By David Fickling
(Bloomberg Opinion) — There’s a well-thumbed playbook for how deals involving gold mines in the remote jungles of Indonesia are meant to turn out.
The game plan isn’t so different to the plot of the recent Matthew McConaughey film “Gold” – a promise of great wealth turning to ruin with the protagonists ending up brawling in the mud surrounded by fraud, violence and shady political involvement.
For several years, Freeport-McMoRan Inc.’s tussle with Jakarta over the world’s biggest gold deposit and third-biggest copper reserve at Grasberg in the New Guinea highlands has seemed to be headed in a similarly disastrous direction.
Indonesia’s government has been determined to convert its 9.36 percent stake into majority control, and has used every regulatory trick under the sun to threaten Freeport’s business and bring it to the table at a discount price – from export controls and mining contracts to last-minute environmental reviews.
This wrangle looks to be finally approaching an endgame. Rio Tinto Group is ready to accept a $3.5 billion deal that would transfer its 40 percent interest in the mine to state-owned PT Indonesia Asahan Aluminium, or Inalum, people with knowledge of the discussions told David Stringer and Danielle Bochove of Bloomberg News. Combined with the government’s existing stake and a relatively minor shift in Freeport’s holding, that should be enough to get Jakarta to the 51 percent it wants.
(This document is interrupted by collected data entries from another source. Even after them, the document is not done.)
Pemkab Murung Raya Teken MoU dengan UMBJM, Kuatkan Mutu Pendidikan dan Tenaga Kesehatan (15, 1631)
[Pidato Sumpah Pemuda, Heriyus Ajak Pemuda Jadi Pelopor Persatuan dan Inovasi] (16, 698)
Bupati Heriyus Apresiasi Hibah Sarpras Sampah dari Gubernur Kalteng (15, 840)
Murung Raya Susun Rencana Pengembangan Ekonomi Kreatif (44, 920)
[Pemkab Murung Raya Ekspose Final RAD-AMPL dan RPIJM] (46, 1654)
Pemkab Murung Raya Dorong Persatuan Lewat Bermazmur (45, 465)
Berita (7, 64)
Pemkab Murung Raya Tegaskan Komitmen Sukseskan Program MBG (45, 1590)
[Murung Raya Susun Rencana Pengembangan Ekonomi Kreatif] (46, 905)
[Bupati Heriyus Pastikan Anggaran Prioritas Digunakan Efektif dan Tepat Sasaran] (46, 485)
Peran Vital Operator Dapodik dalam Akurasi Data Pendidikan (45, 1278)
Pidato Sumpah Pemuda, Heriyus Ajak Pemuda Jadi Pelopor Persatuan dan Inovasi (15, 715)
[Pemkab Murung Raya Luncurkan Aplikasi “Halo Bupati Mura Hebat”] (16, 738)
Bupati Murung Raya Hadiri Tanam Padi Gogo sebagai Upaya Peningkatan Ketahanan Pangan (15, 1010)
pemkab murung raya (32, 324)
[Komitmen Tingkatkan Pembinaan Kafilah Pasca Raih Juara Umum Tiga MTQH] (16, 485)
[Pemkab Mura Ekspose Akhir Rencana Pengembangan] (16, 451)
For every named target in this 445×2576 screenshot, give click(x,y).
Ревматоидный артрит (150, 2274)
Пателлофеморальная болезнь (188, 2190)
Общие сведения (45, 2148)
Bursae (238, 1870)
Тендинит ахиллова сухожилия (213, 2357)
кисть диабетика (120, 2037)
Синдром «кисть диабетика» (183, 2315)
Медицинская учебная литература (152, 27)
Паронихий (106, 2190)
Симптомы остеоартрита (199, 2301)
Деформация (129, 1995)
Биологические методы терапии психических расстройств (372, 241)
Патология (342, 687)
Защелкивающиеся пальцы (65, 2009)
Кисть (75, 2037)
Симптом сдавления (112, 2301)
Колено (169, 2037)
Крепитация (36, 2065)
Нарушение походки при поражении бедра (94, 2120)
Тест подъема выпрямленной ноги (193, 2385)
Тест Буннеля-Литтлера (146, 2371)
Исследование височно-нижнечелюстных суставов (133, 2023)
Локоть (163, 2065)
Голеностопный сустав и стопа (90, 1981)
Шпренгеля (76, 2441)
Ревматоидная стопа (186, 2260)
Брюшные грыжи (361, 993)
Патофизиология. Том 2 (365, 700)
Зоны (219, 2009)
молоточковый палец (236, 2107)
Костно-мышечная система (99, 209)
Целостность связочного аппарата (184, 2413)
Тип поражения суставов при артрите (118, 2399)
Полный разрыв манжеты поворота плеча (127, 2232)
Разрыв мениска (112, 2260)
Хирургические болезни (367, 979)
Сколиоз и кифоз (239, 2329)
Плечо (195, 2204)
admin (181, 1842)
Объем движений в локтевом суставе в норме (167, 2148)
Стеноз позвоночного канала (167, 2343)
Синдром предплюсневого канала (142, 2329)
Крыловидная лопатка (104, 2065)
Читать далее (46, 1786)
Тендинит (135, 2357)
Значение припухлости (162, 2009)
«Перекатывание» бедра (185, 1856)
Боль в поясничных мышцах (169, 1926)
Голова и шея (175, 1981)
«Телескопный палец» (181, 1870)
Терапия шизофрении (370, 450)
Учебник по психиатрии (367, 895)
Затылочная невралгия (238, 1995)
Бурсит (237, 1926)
From one perspective, this outcome for Phoenix-based Freeport may not be that much better than for McConaughey’s fictional Reno-based company. It will be losing control of the mine – as well as several years of cash flow – in return for what’s likely to be little more than a peppercorn payment. Looked at in the long term, though, it may be a result that pleases every party.
To understand why, look at Grasberg’s shareholder structure. Freeport controls 90.64 percent of the equity, and the Indonesian government the remainder. Rio Tinto’s stake is not in Grasberg itself, but in the project that will expand the underground mines into an operation producing about a billion pounds of copper and a million ounces of gold a year.
In practice, Rio Tinto tends to get almost nothing except for a share of capital expenditure – but if output goes over certain levels, it’s entitled to 40 percent of that – and after about 2023 it gets 40 percent regardless of any hurdle levels.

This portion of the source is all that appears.